Exercise requirements :: Could you restate word for word the lines running from the one with "Image resolution: width=550" to the end of the data, both ends included, but without pictures?

(Dataset excerpts)
◆ ◆ ◆ ◆ ◆

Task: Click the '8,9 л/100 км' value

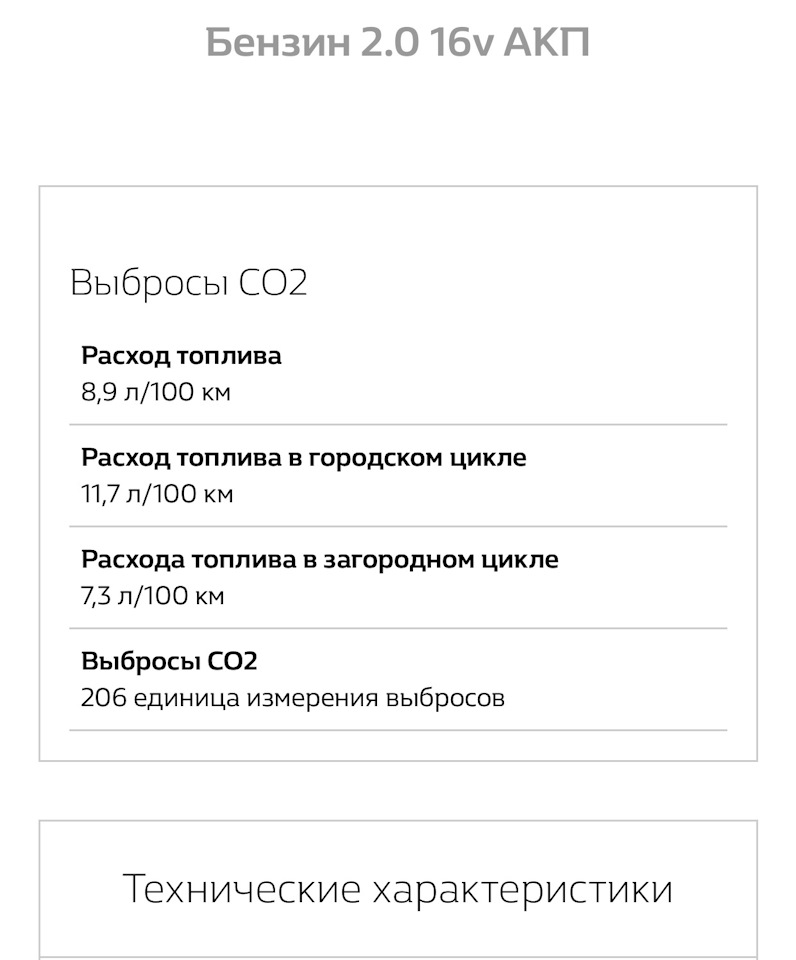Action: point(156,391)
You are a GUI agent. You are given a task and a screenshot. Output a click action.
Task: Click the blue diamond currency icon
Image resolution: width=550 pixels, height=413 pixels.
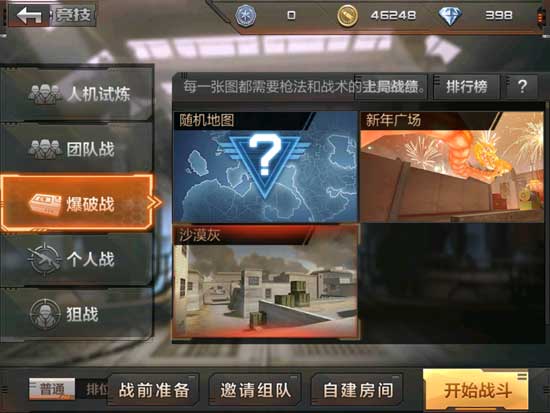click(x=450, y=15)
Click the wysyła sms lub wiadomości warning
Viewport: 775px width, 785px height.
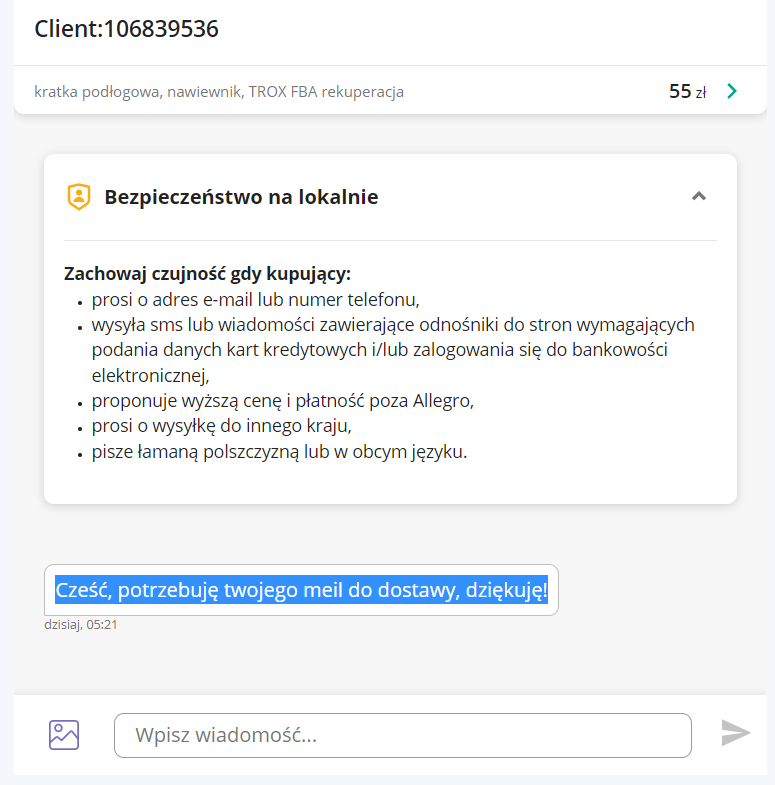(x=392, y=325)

◆ ◆ ◆ ◆ ◆

Result for this exercise ::
Image resolution: width=550 pixels, height=413 pixels.
click(x=450, y=15)
Click the wysyła sms lub wiadomości warning
Viewport: 775px width, 785px height.
(x=392, y=325)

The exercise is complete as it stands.